Several news outlets have reported recently that EHR vendor Allscripts might be shopping around for a buyer, and at least one analyst says that might be a good idea.

Meanwhile, Allscripts has declined to comment.

[Also: Lessons in crisis management: Q&A with Allscripts CEO Glen Tullman]

“For competitive reasons, we don't discuss rumors or speculation,” Ariana Nikitas, Allscripts’ director of public relations, responded to an inquiry from Healthcare Finance News' sister pubiication Healthcare IT News.

Sean Wieland, a Piper Jaffrey senior analyst who tracks healthcare IT companies, including Allscripts, suggested in a September 28 brief that a sale could be the right course for Allscripts.

“We believe it is Allscript's responsibility to seek potential buyers considering the challenges the company has faced this year," Wieland wrote in the brief. “We believe finding the right buyer at the right price is no easy task.”

Wieland added that hiring a bank should be a last resort.

Both Bloomberg and Allscripts' hometown newspaper, The Chigago Tribune, have reported that Allscripts has hired Citigroup to give its executives advice on how to proceed. Bloomberg reported that its sources indicated there was no deal in the offing, and the company might decide against selling.

“In our view, management would not want to sell out at the bottom, and would only agree to hire a bank if all other options have failed,” Wieland wrote. “So this is potentially a sign that things have gotten incrementally worse, backing management into a corner on the decision to put the company up for sale.”

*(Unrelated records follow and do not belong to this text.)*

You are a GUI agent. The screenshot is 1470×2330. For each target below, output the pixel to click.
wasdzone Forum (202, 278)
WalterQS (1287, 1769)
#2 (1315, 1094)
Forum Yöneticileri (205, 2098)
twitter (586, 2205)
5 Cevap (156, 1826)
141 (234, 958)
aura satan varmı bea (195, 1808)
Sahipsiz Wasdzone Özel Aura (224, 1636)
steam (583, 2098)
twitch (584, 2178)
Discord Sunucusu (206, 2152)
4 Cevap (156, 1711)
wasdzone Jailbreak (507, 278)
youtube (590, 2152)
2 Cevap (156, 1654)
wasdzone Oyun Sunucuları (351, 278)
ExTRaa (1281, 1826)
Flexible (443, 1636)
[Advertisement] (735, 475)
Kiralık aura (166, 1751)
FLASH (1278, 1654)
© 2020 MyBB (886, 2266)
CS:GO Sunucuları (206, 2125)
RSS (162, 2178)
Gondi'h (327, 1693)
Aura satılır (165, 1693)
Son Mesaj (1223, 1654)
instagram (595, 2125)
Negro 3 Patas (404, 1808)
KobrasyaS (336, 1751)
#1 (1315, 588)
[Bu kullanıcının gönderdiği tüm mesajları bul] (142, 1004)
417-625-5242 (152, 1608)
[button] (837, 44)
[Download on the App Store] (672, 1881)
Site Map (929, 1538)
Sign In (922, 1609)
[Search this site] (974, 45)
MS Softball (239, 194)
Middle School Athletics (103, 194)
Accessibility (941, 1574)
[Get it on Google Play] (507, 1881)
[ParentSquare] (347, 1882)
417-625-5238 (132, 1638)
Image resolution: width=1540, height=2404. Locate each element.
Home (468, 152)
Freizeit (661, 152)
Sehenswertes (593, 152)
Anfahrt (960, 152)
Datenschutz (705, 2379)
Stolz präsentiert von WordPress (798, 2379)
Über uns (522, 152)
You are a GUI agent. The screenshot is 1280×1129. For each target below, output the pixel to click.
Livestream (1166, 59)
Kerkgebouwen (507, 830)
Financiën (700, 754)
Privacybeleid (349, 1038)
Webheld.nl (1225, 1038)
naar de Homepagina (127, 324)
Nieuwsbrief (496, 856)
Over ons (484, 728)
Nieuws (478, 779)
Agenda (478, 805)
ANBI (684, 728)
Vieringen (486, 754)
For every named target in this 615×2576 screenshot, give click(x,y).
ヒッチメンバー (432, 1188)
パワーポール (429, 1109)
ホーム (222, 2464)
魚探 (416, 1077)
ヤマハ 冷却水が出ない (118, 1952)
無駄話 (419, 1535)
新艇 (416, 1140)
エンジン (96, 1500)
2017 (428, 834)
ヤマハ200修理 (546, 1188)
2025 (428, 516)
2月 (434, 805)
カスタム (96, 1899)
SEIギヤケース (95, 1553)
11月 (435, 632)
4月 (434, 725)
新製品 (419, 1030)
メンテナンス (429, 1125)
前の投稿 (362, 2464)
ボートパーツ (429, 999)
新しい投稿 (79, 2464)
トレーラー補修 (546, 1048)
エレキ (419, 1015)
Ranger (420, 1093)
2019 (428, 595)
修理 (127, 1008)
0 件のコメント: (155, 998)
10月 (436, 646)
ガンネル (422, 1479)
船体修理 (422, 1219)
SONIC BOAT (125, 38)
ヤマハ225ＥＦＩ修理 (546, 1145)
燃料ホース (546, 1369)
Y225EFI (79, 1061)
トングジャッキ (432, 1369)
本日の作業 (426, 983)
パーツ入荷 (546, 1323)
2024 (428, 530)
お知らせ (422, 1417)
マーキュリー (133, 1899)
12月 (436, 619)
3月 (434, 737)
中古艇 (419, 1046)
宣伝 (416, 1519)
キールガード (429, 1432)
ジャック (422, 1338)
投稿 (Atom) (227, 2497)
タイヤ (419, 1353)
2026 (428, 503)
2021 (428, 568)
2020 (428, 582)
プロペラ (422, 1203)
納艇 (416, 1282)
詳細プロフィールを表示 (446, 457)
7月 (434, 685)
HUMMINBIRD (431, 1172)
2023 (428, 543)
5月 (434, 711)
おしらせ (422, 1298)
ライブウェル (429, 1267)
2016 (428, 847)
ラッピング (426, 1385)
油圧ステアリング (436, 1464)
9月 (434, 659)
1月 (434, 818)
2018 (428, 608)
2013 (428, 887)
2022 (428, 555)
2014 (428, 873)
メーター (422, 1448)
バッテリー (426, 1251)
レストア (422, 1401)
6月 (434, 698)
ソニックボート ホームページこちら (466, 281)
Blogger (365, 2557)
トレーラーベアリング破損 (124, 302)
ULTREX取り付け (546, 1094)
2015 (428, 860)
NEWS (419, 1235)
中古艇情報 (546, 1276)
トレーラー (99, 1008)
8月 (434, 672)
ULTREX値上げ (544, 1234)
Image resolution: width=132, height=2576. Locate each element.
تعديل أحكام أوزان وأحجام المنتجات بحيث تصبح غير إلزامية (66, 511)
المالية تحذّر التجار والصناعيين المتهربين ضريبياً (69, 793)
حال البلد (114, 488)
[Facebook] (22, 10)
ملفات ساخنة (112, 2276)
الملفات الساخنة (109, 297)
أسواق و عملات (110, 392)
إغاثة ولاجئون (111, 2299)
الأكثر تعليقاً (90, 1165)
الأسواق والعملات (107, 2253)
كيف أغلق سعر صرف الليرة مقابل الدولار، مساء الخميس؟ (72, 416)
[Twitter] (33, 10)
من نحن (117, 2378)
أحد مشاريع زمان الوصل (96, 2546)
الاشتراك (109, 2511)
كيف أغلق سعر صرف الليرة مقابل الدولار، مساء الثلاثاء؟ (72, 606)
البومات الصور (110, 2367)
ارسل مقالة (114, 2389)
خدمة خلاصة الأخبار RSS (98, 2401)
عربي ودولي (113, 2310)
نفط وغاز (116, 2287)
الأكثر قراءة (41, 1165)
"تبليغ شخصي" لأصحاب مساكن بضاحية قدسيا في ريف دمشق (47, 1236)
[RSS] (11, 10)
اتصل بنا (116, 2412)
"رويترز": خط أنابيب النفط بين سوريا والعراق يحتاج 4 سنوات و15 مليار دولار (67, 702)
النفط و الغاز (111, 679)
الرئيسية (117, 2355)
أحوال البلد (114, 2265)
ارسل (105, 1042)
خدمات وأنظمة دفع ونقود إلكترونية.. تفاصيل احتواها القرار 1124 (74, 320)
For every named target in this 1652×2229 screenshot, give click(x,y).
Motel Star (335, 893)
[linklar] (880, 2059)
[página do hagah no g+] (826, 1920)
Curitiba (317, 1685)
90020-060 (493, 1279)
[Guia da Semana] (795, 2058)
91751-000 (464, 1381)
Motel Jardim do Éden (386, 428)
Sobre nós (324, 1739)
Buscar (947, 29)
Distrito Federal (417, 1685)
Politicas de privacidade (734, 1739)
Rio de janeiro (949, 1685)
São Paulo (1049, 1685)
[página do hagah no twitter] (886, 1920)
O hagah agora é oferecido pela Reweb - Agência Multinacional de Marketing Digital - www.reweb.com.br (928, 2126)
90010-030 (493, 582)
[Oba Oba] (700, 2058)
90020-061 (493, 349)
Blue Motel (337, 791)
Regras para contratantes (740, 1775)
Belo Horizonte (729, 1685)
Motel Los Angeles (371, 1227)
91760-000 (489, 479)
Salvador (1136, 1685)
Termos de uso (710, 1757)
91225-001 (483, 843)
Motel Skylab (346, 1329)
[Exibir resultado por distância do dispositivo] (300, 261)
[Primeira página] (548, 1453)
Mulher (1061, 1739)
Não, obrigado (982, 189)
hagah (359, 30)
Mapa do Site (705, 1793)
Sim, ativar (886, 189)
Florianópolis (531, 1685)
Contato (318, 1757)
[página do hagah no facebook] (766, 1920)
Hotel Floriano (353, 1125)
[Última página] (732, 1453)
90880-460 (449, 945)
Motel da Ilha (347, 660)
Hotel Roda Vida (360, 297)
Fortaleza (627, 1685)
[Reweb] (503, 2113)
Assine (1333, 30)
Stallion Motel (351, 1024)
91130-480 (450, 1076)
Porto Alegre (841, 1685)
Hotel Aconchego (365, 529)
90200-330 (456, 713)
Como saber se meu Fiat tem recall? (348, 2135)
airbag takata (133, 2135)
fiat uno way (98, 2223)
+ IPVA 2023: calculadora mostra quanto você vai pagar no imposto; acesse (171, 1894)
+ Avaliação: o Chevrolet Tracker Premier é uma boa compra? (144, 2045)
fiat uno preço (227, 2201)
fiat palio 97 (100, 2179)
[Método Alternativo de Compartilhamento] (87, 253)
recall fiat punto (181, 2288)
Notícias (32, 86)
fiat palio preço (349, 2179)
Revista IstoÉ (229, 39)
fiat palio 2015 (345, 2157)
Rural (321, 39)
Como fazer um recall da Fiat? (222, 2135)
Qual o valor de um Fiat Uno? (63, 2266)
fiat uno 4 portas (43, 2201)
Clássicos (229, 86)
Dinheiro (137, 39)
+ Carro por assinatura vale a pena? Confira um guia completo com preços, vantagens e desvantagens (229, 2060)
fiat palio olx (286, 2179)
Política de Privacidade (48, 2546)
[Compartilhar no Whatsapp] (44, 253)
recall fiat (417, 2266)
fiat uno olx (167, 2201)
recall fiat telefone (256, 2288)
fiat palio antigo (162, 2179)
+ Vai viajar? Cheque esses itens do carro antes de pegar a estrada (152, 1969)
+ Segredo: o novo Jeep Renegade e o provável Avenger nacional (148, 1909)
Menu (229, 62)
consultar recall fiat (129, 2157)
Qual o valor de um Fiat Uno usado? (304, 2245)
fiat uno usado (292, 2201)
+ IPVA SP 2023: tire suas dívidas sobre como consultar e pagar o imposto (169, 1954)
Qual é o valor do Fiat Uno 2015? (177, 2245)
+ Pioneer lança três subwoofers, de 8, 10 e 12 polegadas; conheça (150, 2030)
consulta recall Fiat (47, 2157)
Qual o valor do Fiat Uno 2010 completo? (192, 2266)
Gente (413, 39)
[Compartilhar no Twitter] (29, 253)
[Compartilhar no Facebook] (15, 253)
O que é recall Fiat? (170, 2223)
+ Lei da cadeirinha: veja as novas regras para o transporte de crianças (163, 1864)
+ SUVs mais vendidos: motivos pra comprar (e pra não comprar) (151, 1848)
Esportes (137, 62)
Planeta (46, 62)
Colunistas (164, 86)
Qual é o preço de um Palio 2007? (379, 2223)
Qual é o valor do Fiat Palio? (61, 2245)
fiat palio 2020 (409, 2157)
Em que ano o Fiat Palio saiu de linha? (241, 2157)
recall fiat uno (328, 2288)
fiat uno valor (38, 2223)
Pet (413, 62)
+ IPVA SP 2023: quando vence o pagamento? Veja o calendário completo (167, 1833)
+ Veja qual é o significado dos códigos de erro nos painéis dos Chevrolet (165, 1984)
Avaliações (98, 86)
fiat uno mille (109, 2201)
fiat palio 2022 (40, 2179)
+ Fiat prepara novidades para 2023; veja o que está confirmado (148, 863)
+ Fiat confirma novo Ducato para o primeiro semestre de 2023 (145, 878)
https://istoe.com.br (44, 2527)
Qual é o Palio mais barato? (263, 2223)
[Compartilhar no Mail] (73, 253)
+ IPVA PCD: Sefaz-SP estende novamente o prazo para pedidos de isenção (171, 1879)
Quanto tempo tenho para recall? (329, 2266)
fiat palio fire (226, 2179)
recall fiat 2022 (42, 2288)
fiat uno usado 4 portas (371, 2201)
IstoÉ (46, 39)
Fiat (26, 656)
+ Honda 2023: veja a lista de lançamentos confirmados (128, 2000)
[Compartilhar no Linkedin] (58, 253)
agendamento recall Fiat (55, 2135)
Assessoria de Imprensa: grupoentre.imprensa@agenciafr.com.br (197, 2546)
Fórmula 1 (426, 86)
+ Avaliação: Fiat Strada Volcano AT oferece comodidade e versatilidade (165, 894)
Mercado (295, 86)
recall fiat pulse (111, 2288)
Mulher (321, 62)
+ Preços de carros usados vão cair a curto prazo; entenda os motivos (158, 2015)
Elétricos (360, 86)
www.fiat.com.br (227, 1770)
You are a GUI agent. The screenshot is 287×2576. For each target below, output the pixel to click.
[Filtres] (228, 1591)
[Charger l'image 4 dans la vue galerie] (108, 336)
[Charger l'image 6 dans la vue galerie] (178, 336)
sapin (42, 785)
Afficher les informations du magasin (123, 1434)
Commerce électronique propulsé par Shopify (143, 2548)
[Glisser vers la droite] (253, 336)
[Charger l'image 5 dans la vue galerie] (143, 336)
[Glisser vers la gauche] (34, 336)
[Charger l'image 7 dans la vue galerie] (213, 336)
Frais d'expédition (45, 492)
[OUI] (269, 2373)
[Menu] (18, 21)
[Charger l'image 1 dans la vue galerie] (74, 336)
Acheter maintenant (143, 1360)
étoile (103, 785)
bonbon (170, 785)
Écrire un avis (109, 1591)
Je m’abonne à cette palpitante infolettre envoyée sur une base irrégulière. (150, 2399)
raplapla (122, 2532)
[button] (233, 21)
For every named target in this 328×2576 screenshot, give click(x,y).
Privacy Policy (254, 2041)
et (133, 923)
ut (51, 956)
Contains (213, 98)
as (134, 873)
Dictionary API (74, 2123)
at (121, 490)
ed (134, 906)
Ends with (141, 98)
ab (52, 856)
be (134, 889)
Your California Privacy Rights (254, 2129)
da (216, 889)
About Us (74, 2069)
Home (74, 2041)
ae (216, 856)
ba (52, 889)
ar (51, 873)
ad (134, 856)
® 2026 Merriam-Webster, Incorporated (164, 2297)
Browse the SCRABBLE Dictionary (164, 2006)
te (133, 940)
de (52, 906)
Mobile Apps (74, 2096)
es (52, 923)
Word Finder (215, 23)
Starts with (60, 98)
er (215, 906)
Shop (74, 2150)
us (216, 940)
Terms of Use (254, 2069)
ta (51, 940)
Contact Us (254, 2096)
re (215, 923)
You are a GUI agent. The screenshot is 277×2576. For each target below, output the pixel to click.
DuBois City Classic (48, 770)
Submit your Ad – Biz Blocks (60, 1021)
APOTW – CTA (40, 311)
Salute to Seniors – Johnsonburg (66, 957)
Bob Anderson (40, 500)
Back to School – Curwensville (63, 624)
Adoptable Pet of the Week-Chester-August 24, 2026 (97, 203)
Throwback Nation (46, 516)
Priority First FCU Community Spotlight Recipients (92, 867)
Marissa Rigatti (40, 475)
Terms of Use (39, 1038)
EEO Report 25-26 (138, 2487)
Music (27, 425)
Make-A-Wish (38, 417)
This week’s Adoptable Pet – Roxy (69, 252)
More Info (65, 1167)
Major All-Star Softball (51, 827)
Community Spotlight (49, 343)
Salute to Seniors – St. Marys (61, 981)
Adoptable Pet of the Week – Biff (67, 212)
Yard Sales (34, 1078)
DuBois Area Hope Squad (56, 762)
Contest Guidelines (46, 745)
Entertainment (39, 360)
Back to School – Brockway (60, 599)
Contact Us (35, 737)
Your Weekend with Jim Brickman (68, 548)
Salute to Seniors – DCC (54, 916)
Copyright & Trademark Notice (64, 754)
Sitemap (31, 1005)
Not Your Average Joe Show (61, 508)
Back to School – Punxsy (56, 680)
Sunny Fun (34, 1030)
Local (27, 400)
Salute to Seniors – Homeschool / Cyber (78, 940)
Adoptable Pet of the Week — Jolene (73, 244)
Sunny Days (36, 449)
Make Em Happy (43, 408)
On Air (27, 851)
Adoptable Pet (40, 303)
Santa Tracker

“Allscripts is holding talks about a potential leveraged buyout and spoken in recent weeks with firms such as Blackstone Group LP,” Bloomberg news reported.

Dogging Allscripts in the past year have been problems integrating products after its 2010 merger with Eclipsys and, apparently, difficulties merging cultures. Last April Allscripts fired its board chairman, Phil Pead, who had joined the company in the Eclipsys merger. It also posted a dismal quarterly report that sent the stock price plunging. The company has been trying to recover ever since, and has garnered the vocal support of many of its clients.